Rewrite the data from the line with "Task: Click the statmuse" through the end of the data, changing "odometer" to "mileage" and leaving everything else unchanged.

Target position data
.....
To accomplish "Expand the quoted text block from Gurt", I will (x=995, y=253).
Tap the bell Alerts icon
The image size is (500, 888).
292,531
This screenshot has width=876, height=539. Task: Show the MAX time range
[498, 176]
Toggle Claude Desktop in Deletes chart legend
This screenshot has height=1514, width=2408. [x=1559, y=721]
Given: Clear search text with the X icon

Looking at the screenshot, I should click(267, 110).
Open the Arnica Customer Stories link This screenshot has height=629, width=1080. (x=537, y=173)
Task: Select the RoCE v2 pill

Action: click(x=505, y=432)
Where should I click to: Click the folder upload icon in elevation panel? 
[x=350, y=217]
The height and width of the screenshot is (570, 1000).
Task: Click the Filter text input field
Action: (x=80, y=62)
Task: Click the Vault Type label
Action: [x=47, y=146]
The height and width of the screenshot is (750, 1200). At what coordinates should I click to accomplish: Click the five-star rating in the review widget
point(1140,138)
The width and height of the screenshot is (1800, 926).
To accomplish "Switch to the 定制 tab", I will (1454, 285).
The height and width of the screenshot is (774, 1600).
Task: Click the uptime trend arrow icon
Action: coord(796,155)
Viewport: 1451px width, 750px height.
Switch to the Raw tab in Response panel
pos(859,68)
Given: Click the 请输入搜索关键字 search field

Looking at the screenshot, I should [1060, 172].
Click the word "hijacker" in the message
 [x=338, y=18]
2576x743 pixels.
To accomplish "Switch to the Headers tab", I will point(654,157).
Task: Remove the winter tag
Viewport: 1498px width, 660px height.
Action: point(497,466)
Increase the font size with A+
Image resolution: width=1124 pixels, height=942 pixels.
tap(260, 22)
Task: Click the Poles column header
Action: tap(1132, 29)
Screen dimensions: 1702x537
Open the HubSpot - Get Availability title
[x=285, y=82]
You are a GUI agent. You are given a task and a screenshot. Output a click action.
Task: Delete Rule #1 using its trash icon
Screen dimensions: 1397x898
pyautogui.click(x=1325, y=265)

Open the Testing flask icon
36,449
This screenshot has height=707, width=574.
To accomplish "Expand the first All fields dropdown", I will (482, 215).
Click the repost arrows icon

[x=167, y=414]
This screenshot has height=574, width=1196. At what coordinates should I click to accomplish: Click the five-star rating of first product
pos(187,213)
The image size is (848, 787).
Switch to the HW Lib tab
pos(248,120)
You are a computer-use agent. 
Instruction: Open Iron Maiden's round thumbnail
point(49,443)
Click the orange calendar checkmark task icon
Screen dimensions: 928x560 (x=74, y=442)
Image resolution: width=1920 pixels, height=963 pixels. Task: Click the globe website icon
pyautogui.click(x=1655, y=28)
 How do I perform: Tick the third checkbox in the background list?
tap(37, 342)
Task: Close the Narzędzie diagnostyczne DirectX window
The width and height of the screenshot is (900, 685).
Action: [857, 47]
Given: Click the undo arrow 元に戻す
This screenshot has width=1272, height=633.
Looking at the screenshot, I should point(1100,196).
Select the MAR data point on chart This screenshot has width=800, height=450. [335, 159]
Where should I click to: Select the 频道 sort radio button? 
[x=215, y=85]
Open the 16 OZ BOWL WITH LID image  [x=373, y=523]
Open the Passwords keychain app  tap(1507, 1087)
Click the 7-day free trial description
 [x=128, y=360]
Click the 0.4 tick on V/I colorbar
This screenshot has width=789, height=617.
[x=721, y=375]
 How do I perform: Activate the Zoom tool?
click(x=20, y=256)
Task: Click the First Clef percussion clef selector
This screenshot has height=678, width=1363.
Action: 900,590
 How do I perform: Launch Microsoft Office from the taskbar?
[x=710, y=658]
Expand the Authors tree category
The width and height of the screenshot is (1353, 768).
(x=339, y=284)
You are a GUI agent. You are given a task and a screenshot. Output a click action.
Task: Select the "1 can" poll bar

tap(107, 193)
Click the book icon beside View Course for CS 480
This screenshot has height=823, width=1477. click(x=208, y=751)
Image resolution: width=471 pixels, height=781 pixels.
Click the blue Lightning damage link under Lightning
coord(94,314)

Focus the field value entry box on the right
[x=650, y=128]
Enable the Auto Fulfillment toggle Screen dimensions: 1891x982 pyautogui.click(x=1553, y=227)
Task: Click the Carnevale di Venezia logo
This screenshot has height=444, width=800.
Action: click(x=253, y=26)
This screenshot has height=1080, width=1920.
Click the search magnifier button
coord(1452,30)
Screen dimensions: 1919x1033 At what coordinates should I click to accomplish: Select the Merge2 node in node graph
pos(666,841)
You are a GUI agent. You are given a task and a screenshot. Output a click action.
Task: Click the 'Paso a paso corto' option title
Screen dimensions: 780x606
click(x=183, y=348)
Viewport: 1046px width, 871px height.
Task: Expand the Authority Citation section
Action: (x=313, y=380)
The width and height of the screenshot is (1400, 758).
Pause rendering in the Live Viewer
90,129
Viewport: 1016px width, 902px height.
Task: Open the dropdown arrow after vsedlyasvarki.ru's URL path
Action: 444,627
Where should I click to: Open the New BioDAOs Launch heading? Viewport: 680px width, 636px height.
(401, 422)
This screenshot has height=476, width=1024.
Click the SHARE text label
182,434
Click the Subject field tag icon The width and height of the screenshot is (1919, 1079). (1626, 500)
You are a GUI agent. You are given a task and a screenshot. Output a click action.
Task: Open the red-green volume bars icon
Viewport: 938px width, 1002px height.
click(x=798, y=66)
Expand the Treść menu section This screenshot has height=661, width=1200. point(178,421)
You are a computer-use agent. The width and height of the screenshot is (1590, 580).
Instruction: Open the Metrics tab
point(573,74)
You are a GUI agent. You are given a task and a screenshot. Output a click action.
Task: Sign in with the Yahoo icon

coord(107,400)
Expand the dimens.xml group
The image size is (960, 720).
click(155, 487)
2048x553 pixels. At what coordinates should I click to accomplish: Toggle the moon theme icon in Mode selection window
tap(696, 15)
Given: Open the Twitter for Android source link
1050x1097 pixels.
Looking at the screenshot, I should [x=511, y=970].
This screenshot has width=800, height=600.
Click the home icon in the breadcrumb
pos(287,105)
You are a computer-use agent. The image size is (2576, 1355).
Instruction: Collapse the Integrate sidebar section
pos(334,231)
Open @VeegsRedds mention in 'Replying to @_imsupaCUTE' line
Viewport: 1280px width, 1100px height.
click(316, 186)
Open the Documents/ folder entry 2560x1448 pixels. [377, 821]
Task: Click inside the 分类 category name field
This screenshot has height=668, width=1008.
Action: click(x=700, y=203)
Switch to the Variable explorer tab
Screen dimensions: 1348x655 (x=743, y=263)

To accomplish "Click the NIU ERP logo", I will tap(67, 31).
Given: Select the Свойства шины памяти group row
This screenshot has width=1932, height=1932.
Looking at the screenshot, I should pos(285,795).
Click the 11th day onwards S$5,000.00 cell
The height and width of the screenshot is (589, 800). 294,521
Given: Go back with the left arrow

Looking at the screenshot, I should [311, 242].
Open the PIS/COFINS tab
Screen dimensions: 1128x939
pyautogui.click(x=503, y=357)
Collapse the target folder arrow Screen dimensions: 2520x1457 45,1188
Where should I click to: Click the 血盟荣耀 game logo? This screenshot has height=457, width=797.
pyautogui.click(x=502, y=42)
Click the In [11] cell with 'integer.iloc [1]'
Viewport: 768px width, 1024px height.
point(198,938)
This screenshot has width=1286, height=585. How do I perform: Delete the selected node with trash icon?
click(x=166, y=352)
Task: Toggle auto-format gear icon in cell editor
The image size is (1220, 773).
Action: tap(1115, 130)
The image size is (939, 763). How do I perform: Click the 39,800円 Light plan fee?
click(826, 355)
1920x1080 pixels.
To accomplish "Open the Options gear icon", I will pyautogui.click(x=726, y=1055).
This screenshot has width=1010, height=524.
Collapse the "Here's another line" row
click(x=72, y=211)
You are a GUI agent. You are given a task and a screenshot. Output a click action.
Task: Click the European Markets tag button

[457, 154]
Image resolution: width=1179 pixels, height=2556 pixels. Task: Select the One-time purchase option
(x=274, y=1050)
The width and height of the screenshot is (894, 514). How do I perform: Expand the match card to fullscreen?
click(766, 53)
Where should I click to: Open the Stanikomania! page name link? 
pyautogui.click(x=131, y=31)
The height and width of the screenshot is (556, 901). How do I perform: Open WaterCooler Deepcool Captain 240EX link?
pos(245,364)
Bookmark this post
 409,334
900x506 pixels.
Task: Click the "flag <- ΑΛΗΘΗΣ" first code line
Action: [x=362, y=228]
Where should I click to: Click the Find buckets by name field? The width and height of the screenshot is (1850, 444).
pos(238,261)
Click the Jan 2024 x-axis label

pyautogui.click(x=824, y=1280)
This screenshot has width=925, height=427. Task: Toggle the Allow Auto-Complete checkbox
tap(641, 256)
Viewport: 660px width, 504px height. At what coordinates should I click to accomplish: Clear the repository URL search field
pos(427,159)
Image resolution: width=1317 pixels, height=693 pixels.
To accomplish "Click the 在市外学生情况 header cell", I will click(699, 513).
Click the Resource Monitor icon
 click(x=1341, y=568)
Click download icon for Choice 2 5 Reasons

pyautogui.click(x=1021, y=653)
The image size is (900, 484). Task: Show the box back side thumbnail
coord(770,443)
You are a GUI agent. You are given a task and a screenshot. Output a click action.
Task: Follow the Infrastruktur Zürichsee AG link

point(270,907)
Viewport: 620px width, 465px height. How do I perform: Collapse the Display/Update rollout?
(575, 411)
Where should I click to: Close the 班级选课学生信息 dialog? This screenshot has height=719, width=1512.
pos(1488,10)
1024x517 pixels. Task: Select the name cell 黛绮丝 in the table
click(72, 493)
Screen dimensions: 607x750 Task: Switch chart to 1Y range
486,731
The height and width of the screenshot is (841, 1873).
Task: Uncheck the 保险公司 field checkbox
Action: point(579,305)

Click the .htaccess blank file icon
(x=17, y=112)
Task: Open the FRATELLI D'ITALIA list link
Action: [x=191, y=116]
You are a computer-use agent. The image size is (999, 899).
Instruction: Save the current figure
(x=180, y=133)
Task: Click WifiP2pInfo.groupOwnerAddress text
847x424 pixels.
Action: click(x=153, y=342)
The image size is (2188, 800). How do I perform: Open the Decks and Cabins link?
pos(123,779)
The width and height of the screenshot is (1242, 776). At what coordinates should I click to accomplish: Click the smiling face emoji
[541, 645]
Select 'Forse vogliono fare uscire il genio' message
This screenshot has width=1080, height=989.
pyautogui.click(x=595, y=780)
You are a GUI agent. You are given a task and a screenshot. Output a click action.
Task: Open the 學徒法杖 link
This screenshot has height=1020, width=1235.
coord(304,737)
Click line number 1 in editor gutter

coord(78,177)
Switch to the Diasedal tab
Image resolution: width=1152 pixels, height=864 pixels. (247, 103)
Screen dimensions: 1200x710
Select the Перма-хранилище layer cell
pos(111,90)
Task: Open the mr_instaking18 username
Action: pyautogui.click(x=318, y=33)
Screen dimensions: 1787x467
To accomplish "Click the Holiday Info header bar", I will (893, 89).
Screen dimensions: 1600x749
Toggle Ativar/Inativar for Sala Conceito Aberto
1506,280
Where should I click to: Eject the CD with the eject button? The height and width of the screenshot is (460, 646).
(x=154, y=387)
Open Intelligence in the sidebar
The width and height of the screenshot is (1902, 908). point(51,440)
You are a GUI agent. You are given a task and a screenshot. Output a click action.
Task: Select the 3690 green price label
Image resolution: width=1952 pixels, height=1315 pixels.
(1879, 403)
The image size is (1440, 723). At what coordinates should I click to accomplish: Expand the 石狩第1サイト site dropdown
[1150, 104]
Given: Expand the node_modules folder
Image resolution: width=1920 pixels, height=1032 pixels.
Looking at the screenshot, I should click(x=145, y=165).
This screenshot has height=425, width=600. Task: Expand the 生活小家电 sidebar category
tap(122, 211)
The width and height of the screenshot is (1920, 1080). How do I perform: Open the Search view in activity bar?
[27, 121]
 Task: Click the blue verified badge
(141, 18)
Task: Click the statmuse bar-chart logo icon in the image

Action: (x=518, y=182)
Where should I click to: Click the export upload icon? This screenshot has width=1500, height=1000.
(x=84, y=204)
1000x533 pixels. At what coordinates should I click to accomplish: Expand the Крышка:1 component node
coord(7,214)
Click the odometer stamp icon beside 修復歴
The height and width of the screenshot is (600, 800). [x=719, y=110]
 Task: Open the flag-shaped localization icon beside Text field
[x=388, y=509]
.....
### Output of the task
Task: Click the statmuse bar-chart logo icon in the image

Action: (x=518, y=182)
Where should I click to: Click the export upload icon? This screenshot has width=1500, height=1000.
(x=84, y=204)
1000x533 pixels. At what coordinates should I click to accomplish: Expand the Крышка:1 component node
coord(7,214)
Click the mileage stamp icon beside 修復歴
The height and width of the screenshot is (600, 800). [x=719, y=110]
 Task: Open the flag-shaped localization icon beside Text field
[x=388, y=509]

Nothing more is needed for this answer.